One gets a new block design and method each month and a selection of fabrics with which to make that project—all chosen by Tara Faughnan.  I signed up for getting half yards rather than fat quarters, and I’m already glad I did that as I have other solid-fabric projects in the works.

January’s block is these circles—and extensive instructions and on-line videos help one be successful.  While waiting for my fabrics to come, I practiced by making this little quilt out of my solid stash.  I am now totally obsessed with making these circles.  I particularly like the secondary pattern where the blocks come together.  I’ll bind in a soft grey, which I got Saturday in Belfast at Fiddlehead Artisan Supply.  I found the perfect color in Size 8 perle cotton to hand qulit a grid on the little quilt above—a soft, rose/almost salmon.  I am so happy they are carrying some of this lighter weight perle cotton.  And I’m marking lines with a Hera marker, which is working beautifully.  I just mark one line at a time.

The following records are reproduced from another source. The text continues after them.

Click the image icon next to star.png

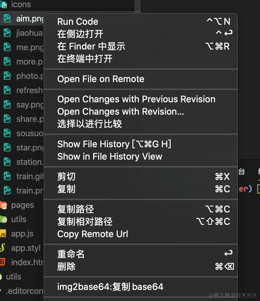click(x=7, y=148)
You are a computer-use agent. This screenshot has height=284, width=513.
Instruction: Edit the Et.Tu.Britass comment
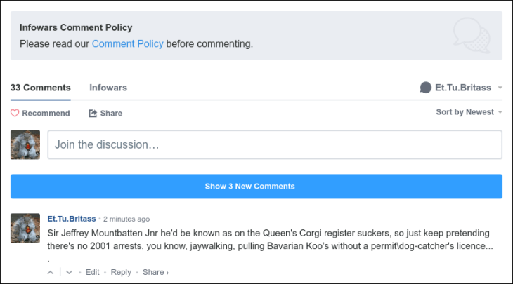(x=93, y=272)
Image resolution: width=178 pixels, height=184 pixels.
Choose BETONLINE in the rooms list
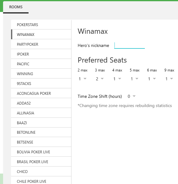pyautogui.click(x=41, y=132)
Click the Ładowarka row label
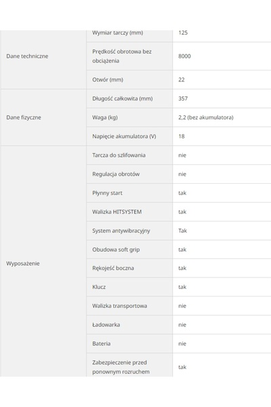This screenshot has height=407, width=271. pos(106,325)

Here are the fabrics Tara/Sewtopia chose and sent.  I’ve washed and ironed them, cut into them, and am now making circles with them.  Pics to follow in a bit.  I am champing at the bit to do more today, but also have the Traveling quilt on the long arm, so have to make myself spend time there as well.  There is a deadline for the Traveling quilt as Mt. Battie Modern Quilt Guild is going to show our Traveling quilts to Coastal Quilters in February.

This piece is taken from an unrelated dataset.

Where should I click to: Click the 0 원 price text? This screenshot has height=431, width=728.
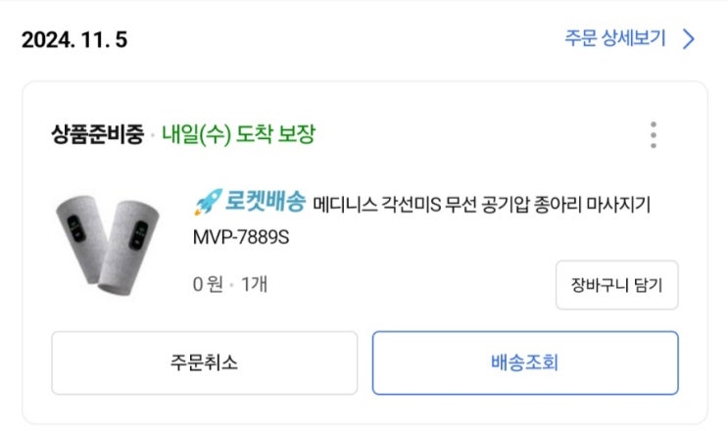[x=208, y=284]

But, aren’t these colors luscious!

Here is the block for January or February—I’m not sure which month since I just started—and the fabrics are in the mail now.  It’s foundation pieced.  Will I get obsessed with this one too?  Hard to tell yet, but at the very least I’ll make 4 and put them into my “parts department” bin.  (See earlier posts on the “parts department” project some of us started a few years back.)  Both Becca and Linda Satkowski are putting together their improv quilts from their “parts department” bins as I write.  In essence, we three made blocks enough to give the other two what we were making—and we had such fun just playing with blocks.  Making Jen Kingwell’s “Long Time Gone” quilt helped us understand how to group blocks into an improv quilt of this kind.

 

PS:  The Traveling Quilt is OFF THE LONGARM.  Now to bind it.